Thursday, August 06, 2009

No One Ever Looks Up

The first adventure for my free roleplaying game RealTime, the first roleplaying game played in real time, was originally going to be an adventure titled No One Ever Looks Up, and while my group heard the title no one ever knew what it referred to. It's become a very rare but recurring joke of sorts: if you're in an adventure and you don't know what else to do, look up.

I put the adventure development on hold but never told anyone about it since I thought one day I might go back to finish it, but only if I hadn't spoiled it. But it's been eight years now and I still don't think I could, so I suppose I should bury the idea. When I say what it is, you'll see why. But first, you have to keep in mind, I was first developing the idea in late 2000 and early 2001.

RealTime requires the adventure to happen in a contained amount of time, and given the lack of teleportation, a correspondingly contained amount of space. And since it's often set in the present, there can be an issue of expecting the outside world to get involved. To provide a simple setting for a first-time adventure in RealTime, I thought the perfect setting would be a four-hour plane flight. The characters can neither leave the scene of the action nor expect anyone else to arrive on it, and even the time of the adventure is sharply constrained.

Trying to figure out what interesting adventure could happen on a plane, it occurred to me (again, remember this is early 2001) that while everyone assumes a hijacked plane is a means to get somewhere, it would actually make a very good terrorist weapon, simply because no one would be expecting it. Hence, the title: it's a running joke that in action/adventure stories you can evade pursuit or carry out ambushes by hiding against the ceiling, if you're suitably acrobatic, but I was punning on a much bigger version, in which a plane flying overhead, the most innocuous thing ever, was actually the unseen source of a threat.

My fictional terrorists had a much subtler and less terrifying plan in mind, though, mostly because I wanted the adventure to be not quite so desperate in tone and to also fill out the entire four hours of flight time. Their plan involved some handwaved reason why an airplane flying over certain business centers could hack into financial networks by taking advantage of the fact that earth-to-satellite communications don't usually worry much about being intercepted, being as you'd have to be in just the right place up in the air to do it. They had the pilot cornered with blackmail and had booked the entire flight so they could divert it slightly here and there to be able to wreak terrible havoc on the financial system, siphoning off billions to themselves while crashing the economy, and all without being martyred; they could land and disembark in Atlanta as if nothing had happened other than a small delay due to headwinds, and tie up the loose end of the pilot later.

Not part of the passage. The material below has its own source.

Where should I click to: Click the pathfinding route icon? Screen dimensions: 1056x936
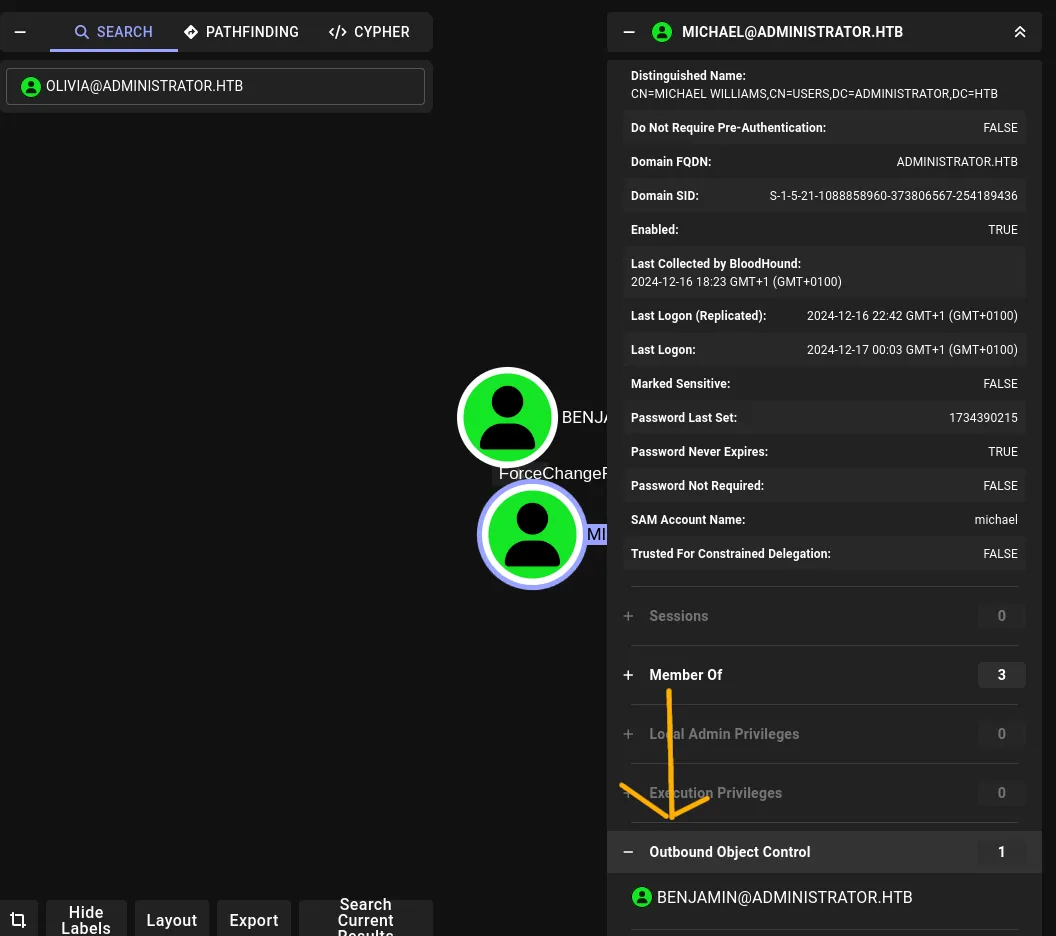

The one thing that was to go wrong with their plan was that, due to some seats being bumped from earlier flights, a sparse handful of everyday people (the PCs) would end up being assigned seats on their plane despite their efforts to have bought every seat. Thus, they'd have to figure out what to do with these interlopers, hoping to avoid leaving a pile of bodies (and thus drawing police attention) while still having free reign to carry out their plan.

So the players would find themselves on a fully-booked but almost-empty plane, with the other passengers trying to keep them all in one place without revealing anything odd was going on, and without pulling weapons or doing anything else that would make them get reported to the police. Their goal would be to get the PCs to disembark in Atlanta none the wiser. But their activities would be increasingly suspicious as they set up lots of equipment, showed obvious signs of knowing one another, possibly revealed weapons hidden on their persons, etc. The PCs would have to figure out what was going on and then decide what to do about it so that these plans were stopped, or at least revealed.

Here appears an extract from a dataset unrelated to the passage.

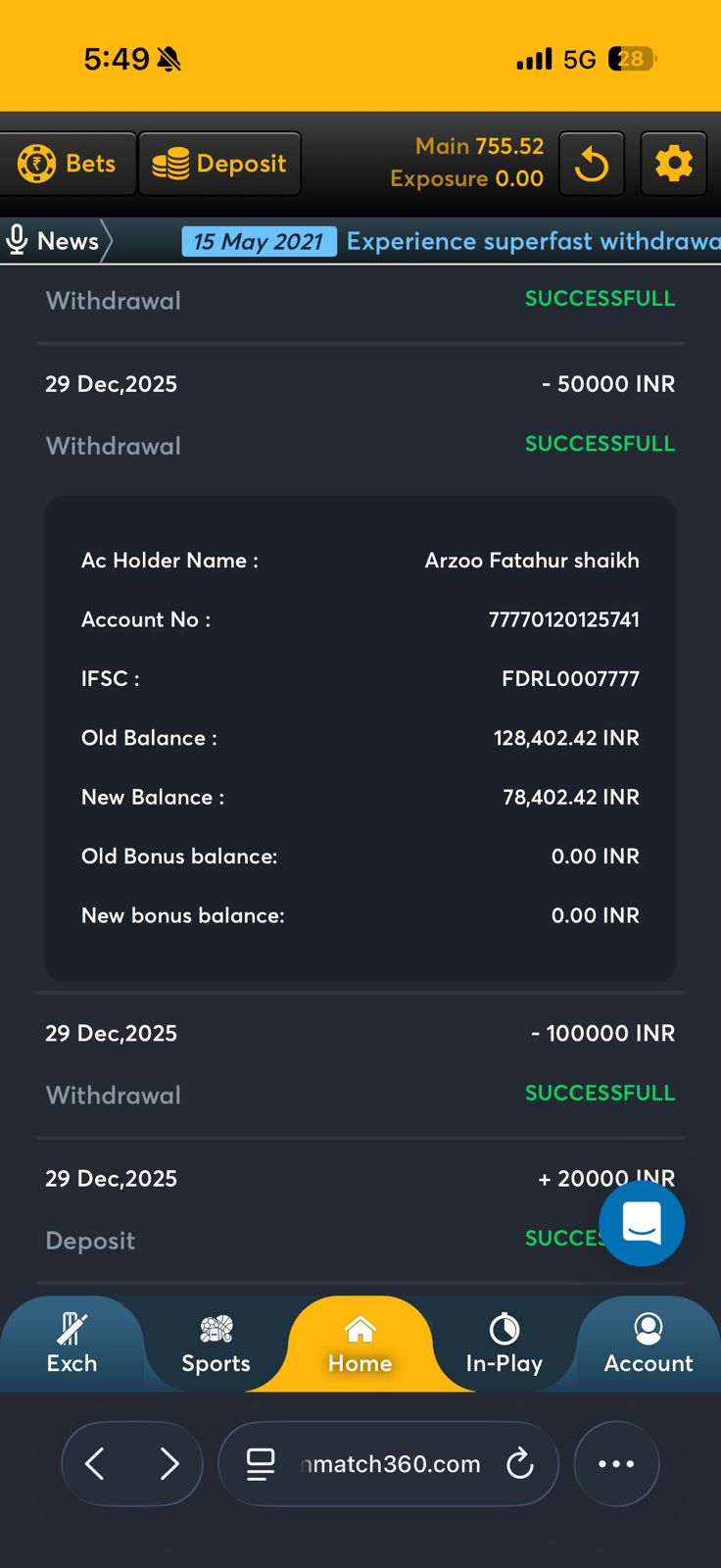Reload page in browser address bar
This screenshot has width=721, height=1568.
click(519, 1464)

So while the plan is not really very similar at all to 9/11, I don't think the adventure could ever work. The idea that a hijacking can be much, much worse than "we just want to go somewhere else" is now not only possible but the first thing you'd think of. And even nine years later, the tone of the adventure wouldn't quite feel right. Even the tone of me writing it doesn't feel right. I suppose I could try to adapt it to being on a train or ship, but really, my heart's not in it. So this post is my outing of the idea.

The other RealTime adventure I planned, Hermit Crab, is still possible. Just a matter of putting the time into it. Heck, I hardly remember what that one was about now.

2 comments:

drscorpio said...

That's a very interesting idea for an adventure, but I agree with your analysis. It wouldn't work in the post-9/11 world.

It's interesting that there was window of opportunity for exploring the possibilities of hijackers with a non-obvious motive. D.B. Cooper opened it in 1971, and 9/11 slammed it shut 30 years later.

litlfrog said...

Ah, THAT'S why you never ran this. I agree that it's a good premise, though.